* _Problem to work on_
Show each line in the data below that contains the word "width".

* _Items_

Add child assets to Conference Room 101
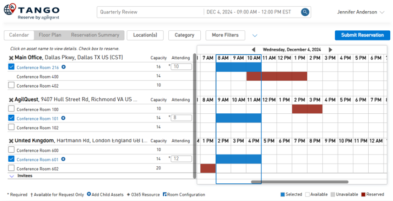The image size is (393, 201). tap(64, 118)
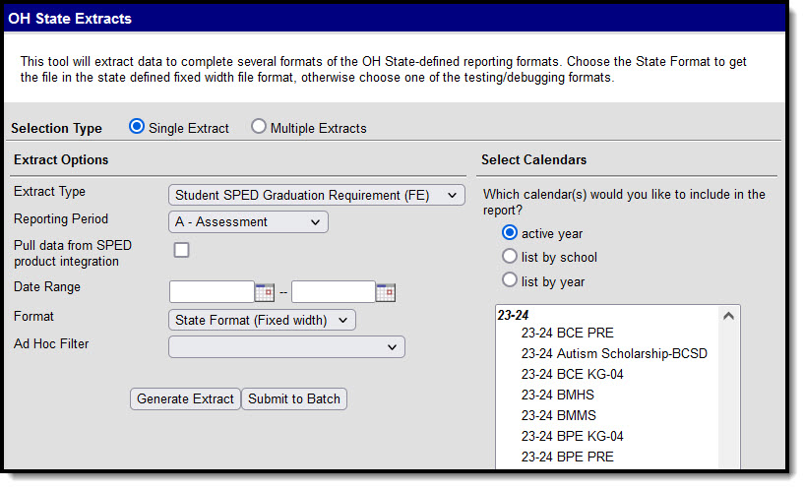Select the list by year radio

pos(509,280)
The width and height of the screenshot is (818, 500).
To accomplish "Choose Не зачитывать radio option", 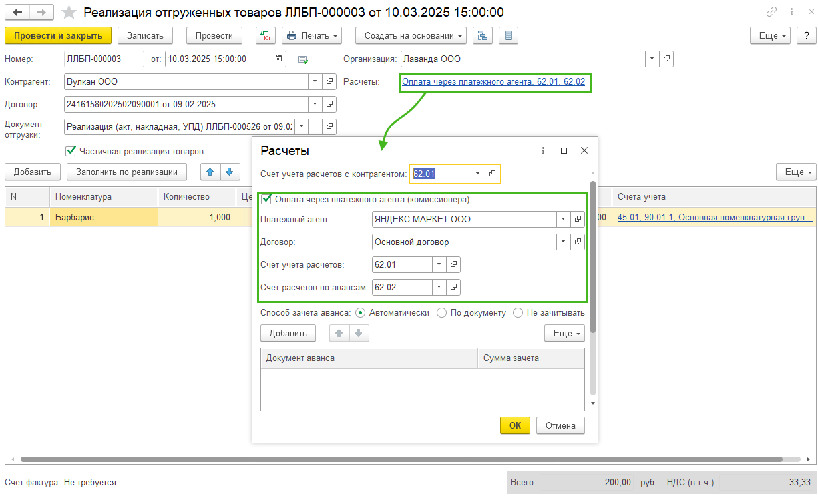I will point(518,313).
--
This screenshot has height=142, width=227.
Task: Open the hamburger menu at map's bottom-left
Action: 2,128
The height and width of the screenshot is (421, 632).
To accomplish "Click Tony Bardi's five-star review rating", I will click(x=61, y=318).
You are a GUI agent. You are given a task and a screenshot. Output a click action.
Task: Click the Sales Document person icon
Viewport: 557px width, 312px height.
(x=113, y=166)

* _Result below_
The width and height of the screenshot is (818, 500).
This screenshot has height=142, width=227.
The height and width of the screenshot is (421, 632).
Viewport: 557px width, 312px height.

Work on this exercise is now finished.